====== MATERIAL FOR THE TASK ======

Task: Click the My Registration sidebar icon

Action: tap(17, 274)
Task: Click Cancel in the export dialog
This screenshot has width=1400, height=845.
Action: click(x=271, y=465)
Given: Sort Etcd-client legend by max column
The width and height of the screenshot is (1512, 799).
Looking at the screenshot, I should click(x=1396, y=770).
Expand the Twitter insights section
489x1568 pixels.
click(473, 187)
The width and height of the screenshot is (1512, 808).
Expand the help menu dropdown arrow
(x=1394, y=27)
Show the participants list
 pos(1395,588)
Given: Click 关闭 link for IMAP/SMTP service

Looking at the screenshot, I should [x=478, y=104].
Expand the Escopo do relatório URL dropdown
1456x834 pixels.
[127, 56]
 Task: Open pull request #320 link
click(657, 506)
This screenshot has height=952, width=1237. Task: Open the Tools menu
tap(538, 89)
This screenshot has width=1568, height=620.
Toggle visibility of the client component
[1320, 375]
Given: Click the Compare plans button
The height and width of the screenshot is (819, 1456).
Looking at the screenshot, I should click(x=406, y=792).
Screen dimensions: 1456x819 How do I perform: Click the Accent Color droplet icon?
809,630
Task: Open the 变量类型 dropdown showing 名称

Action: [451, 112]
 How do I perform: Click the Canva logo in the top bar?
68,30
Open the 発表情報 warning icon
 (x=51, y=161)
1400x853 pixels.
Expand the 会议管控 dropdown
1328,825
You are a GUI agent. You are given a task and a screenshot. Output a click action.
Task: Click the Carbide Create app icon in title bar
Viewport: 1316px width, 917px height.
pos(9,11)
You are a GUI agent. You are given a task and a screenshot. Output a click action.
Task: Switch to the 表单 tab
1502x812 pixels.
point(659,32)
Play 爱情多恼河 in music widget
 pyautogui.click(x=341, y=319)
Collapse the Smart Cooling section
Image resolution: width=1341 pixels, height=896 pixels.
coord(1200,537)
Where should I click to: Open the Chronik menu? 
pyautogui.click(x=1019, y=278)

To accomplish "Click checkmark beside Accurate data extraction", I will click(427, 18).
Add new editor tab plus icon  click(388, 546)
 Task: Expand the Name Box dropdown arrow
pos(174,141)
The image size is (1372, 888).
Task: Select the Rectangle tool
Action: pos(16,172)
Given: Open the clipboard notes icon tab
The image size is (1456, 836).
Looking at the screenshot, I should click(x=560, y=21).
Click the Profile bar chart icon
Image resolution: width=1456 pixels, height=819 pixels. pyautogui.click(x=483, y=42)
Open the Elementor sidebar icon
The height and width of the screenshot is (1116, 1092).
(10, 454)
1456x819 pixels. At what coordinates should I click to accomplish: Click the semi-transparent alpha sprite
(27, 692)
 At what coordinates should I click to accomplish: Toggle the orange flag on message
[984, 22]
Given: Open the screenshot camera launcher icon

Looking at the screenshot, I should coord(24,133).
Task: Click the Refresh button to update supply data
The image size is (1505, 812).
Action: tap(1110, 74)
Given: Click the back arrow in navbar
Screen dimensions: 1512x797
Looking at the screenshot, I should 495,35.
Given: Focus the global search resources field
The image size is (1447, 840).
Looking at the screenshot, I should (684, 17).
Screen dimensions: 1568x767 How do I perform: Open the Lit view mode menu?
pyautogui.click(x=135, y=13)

======

AIM OF THE TASK: Tell how many lines of the entries above include "button". The answer should be the number and nothing more.

RESULT FOR THIS EXERCISE: 2